Holy Shit I Hate This Thing




OK. What. The. Fuck.

"You want to keep warm when you're feeling chilled
But you don't want to raise your heating bill
Blankets are okay, but they can slip and slide
and when you need to reach for something -- your hands are trapped inside
Now -- there's the Snuggie!"

The Snuggie? What the hell? Enjoy looking like a member of some sort of retarded cult with this backwards robe! I love the premise behind the ad, too - it's cold. Not only is it cold, but you're a spazz who can't sit still. Worse still, if you want to, y'know, DO anything, you need to take your hands out of the blanket!

What if I simply put on a sweater, or maybe some fucking pants? No...that's absurd. Why don't I get off my ass for 30 seconds and turn up the heat? No, that would be wasteful. I know! I'll spend my perfectly good money on a wizard's robe!
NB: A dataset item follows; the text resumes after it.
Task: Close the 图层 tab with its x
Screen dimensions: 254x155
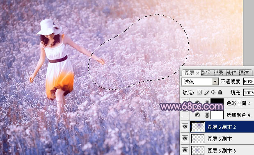Action: click(x=197, y=73)
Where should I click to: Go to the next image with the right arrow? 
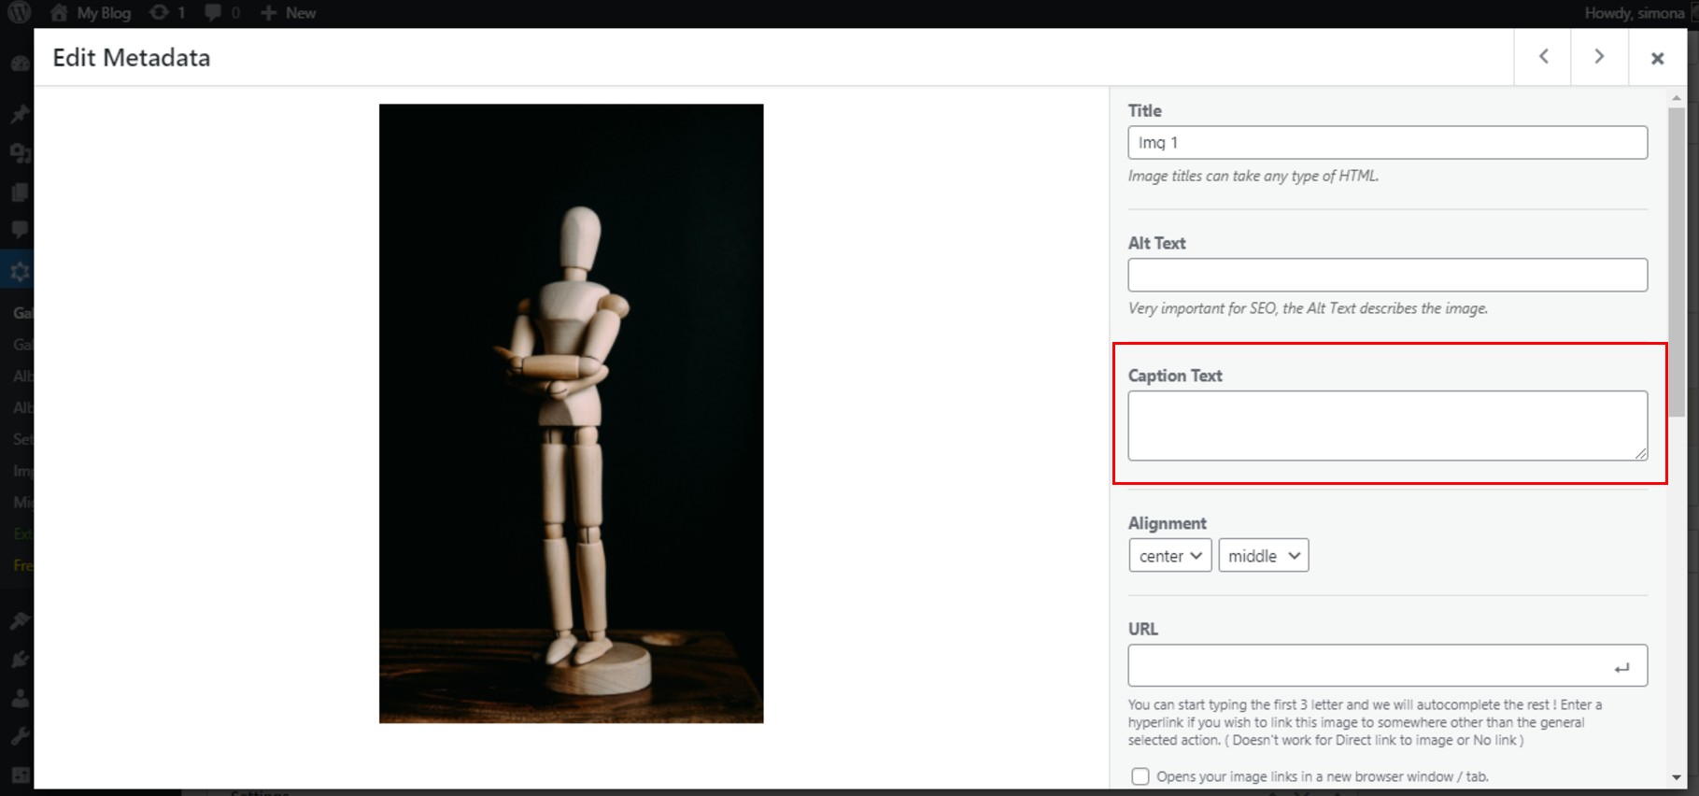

"It's a blanket with sleeves!"

Yes, we have a name for those in society. They're called "long-sleeved shirts." If you desire a shirt for colder weather, may I interest you in a "sweater." It's like a regular shirt, but WARMER. Profound.

"It's like a backwards robe!"

No, it IS a backwards robe. There is nothing magical about this, except for the fact that you get to wear a fleece hospital gown in the comfort of your own home.

"One size fits all!"

Yeah, that's the funny thing about wearing a giant tent - no matter what, it's going to drape over your body quite effectively. It's a really really big piece of fabric. You know...kinda like a blanket - BUT WITH SLEEVES.

"Wear it to sporting events."

No. This is where I draw the line. You want to live in a world where no-one invented sweaters? Fine. You want to have a family of cultist freaks who roast marshmallows like the blood of the "impure?" Go ahead. But you're going to wear that shit to a sporting event? You can't be serious. Unless I'm missing some information about teams like the "Jacksonville Jedi", I can't imagine you'll be allowed to live if you wear that outside your home. Hell, I'm surprised you haven't been sniped for wearing that IN your home.

"Available in Royal Blue, Sage Green, or Burgundy."

And now I know you're not wearing that shit to any sporting event because no team would have those colors. Not even for a book light. Fuck you, Snuggie, and fuck you Antonio Gates for assisting in the premature demise of my fantasy team.

Damn it.

1 comment:

stalkingerinandrews said...

lol - I thought the same thing when I first saw this commercial. This has to be the absolute stupidest of the "as seen on tv" products. I'll bet the person who invented this wore his bathrobe out in public, and when he got made fun of, he put it on backwards and said "it's not a robe, it's a, um, er...it's a snuggie! Yeah, a snuggie! Nobody will make fun of me now!" Wrong!